Will Rosa offer her two cents on the "65 cents?"
Education reporter Jennifer Mrozowski writes:
It's no Kramer versus Kramer…yet.
But a ranking state Democrat wants to know where Cincinnati Public Schools superintendent Rosa Blackwell stands on her husband Ken Blackwell's education proposal billed as "the 65-cent solution."
Gubernatorial candidate Ken Blackwell proposes a funding system requiring Ohio school districts to spend at least 65 cents of every dollar on "in the classroom" instruction, according to his Web site.
But Rosa Blackwell has been mum on her husband's proposals, which would undoubtedly impact the 35,600-student Cincinnati Public Schools.
A press release today from State Senator Teresa Fedor of Toledo, the ranking member on the Ohio Senate Education Committee, said Fedor joined other education leaders today in criticizing what her office called a disastrous solution for funding Ohio public schools.
Fedor said "the critics include former U.S. Secretary of Education Rod Paige, former Reagan Administration Secretary of Education William J. Bennett and the Washington-based Thomas B. Fordham Institute which is a non-profit education research organization with ties to Dayton, Ohio."
Fedor called out Rosa Blackwell, questioning "whether or not Secretary Blackwell’s hometown public school system, which his wife oversees, would even be in support of such a poorly devised plan."

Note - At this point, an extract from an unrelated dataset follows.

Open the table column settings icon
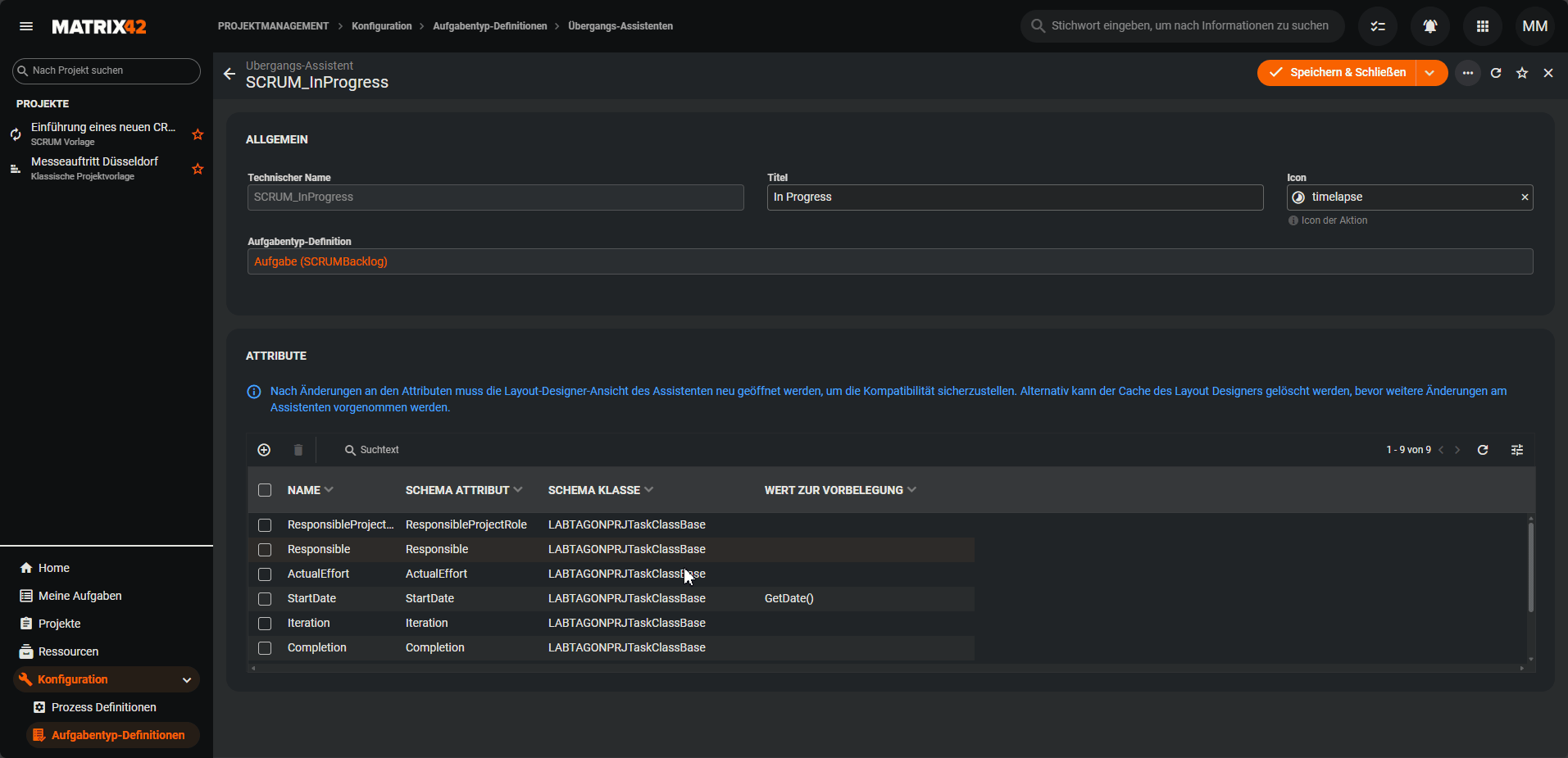This screenshot has width=1568, height=758. [1516, 450]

"While it sounds easy to support the idea of 2/3 of the schools’ money to be spent in the classroom, it is simply too blunt a proposal that ignores far too many factors," said Senator Fedor. "The proposal focuses solely on input to schools, rather than output - such as what the schools are producing as far as a quality education. It appears to be just another one-size fits all scheme that would inevitably negatively impact vital services outside the classroom - transportation, nutrition, libraries, health-related services - all of which promote higher student achievement. Additionally, there have been no studies to prove that the 65% plan actually increases achievement. Would Cincinnati and other public school superintendents even support the plan?"
Cincinnati schools spokeswoman Janet Walsh said Rosa Blackwell is unavailable for comment today. But will she ever comment?
"She really hasn’t talked at all about the things he is proposing," Walsh said. "They have had separate careers for quite some time."
Walsh said that she doesn't know how classroom instruction was defined in the 65-cent solution, but she added that Cincinnati Public Schools' board of education passed a $428.6 million budget that devotes 71 percent of general fund dollars on schools and school support for the upcoming school year.